Algures nos anos 1960, Arnstein desenvolveu o conceito de escada da participação. Podemos traduzir e dividir essa escada em três estados gerais com os seus devidos patamares: manipulação, controlo intermédio e poder cidadão. Para atingir o estado mínimo de controlo intermédio, quando os cidadãos não estão a ser manipulados, é necessário criar sessões de informação e consulta.

De notar que as sessões de apresentação de decisões e projectos entram na manipulação, pois são sessões em que os decisores (habitualmente políticos) utilizam para justificar e convencer, não havendo abertura para modificar o que foi previamente decidido. Por outro lado, o poder cidadão acontece quando existe delegação de poder nos cidadãos, quando estes são chamados para processos de colaboração e co-decisão, substituindo parcialmente os políticos eleitos.

Toda esta introdução para falar de cidadania participativa. A escada de participação de Arnstein, apesar das evoluções conceptuais e práticas, continua a ser um guia importante. Deveria ser um dos instrumentos básicos da cidadania porque as manipulações continuam a existir de forma disfarçada. Ou seja, convidar cidadãos para reuniões por si só não significa que se esteja a incentivar a cidadania activa. Muito pelo contrário, pode ser uma forma de a destruir e reforçar uma ideia ou poder.

As pessoas até podem vir voluntariamente, participar e ficar convencidas, mas se for uma atitude passiva apenas se reforça a inutilidade da participação, pois ninguém pode contribuir positivamente com nada mais. Por outro lado, se nessas sessões de convencimento ficar patente que tudo já está decidido previamente e que a participação é inútil, constrói-se a ideia de que a participação é tão somente isto: ser ou não convencido de algo.

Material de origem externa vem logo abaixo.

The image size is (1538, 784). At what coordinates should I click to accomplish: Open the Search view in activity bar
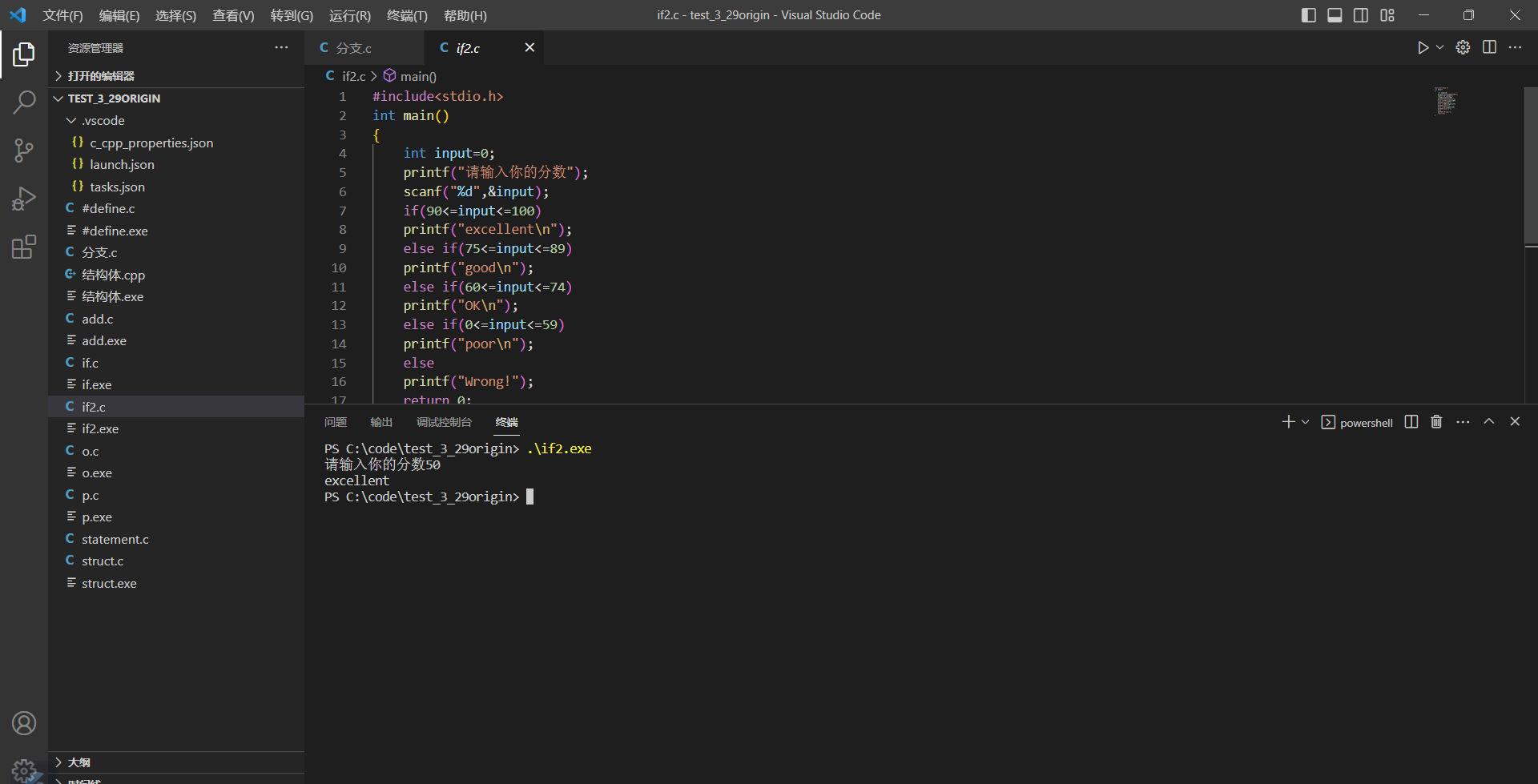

Arnstein explica-nos que a verdadeira participação só acontece quando os participantes podem interagir e influenciar os resultados. Tudo o resto é manipulação. E quanto mais alto se tenta subir na escada, cada vez mais poder de decisão têm os cidadãos, mais complexos se tornam os processos. Considerar que uma mais profunda participação é impossível é o caminho mais fácil, pois para se atingirem esses graus de envolvimento e colaboração é necessário recorrer a processos próprios. Acima de tudo têm de ser relativamente longos, para que possam ter processos de aprendizagem associados.

Decidir de forma leviana leva ao falhanço de um processo participativo e ainda mais a um colaborativo. Quando estamos a falar de assuntos complexos é necessário perceber as razões dos problemas e os efeitos das soluções, compreender também porque algumas pessoas, representantes e instituições defendem certas opções. Ir além das soluções óbvias e perceber os efeitos combinados é imperativo. Isto exige conhecimentos técnicos e capacidade de facilitação das interacções humanas, registos e documentação precisa para que seja transparente e claro quais os custos e consequências.

Por isso, quando vos descrevem que um processo é participativo, que vão colaborar, tentem perceber como será efectivamente esse processo, pois podem ser apenas adjectivos de iniciativas para vos manipular. Quem o diz é a Sherry Arnstein.